Need a tamper-proof, encrypted PC? The portable, open-source ORWL could be what you're looking for

If you're paranoid about someone gaining physical access to your computer, the palm-sized ORWL could put your mind at ease.
Written by Liam Tung, Contributing Writer

The ORWL locks down data on the device and contains measures to counteract tampering.

Image: Design Shift

There are a number of choices available if you need a small, powerful, yet affordable mini desktop PC, from the $500 Mac Mini, to the cheaper Google Chromebox, or HP Pavilion Mini desktop.

But can more be done to keep these devices secure, not just from the risk of software exploits but also scenarios in which an attacker has gained physical access to the device?

The makers of ORWL, a flying saucer-shaped mini desktop for the security-minded, think it can, providing you're willing to fork out a relatively hefty $699.

The team behind the ORWL is taking a second crack at crowdfunding, after the project failed to meet a $175,000 target on Kickstarter last year. This time, the ORWL has a more modest target of $25,000 on Crowd Supply.

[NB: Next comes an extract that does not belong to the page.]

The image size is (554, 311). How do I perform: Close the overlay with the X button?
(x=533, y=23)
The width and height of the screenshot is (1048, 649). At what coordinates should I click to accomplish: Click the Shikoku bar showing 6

ORWL, whose name is inspired by George Orwell, is billed by its maker Design Shift as the first "physically secure computer" due to the lengths the company has taken to lock down data stored on the device.

The device sports an Intel Skylake Core m3 processor, as well as 8GB RAM, and either 120GB or 480GB SSD. It has two USB 3.0 Type C ports, one Micro HDMI port, and supports 4K output.

The system can run Ubuntu and other GNU/Linux systems, Windows 10, or the security-focused Qubes OS.

Key to the device's physical security features is a secure microcontroller (MCU), which is used to store and generate the drive's cryptographic key. According to Design Shift, the MCU is integrated into the motherboard and verifies the integrity of firmware prior to boot.

The other key physical security layer is a so-called 'active mesh' clamshell that encases the gadget. The case borrows from techniques used to physically protect ATMs and security tokens. The material contains a printed circuit board that will shatter when drilled, triggering instructions for the MCU to delete the drive's encryption key. Try to pry the clamshell open and the device's data will be rendered inaccessible in the same fashion.

The ORWL doesn't offer any of the fancier biometric methods for authentication, but instead relies on a paired NFC chip held on a key fob for authentication. The device uses Bluetooth to monitor the proximity of the key fob. If the key fob moves out of range, the device will lock down until the next time the NFC chip is in range again.

Finally, to assure buyers of the ORWL's integrity, the company is promising to open source its hardware and software. This includes schematic and layout files, as well as the firmware for the BIOS, secure controller, and key fob.

But while Apple, Google, and Microsoft are doubling-down on security features for their respective platforms, it's not clear that equipment with security as its main selling point is anything more than a niche product, even after Edward Snowden's leaks about US surveillance capabilities.

Silent Circle, the maker of the encrypted Blackphone, recently revealed weak sales of its device. BlackBerry has also struggled to find a market for its security-focused, Android-powered BlackBerry Priv, though it's taken a second punt on the market with its DTEK50.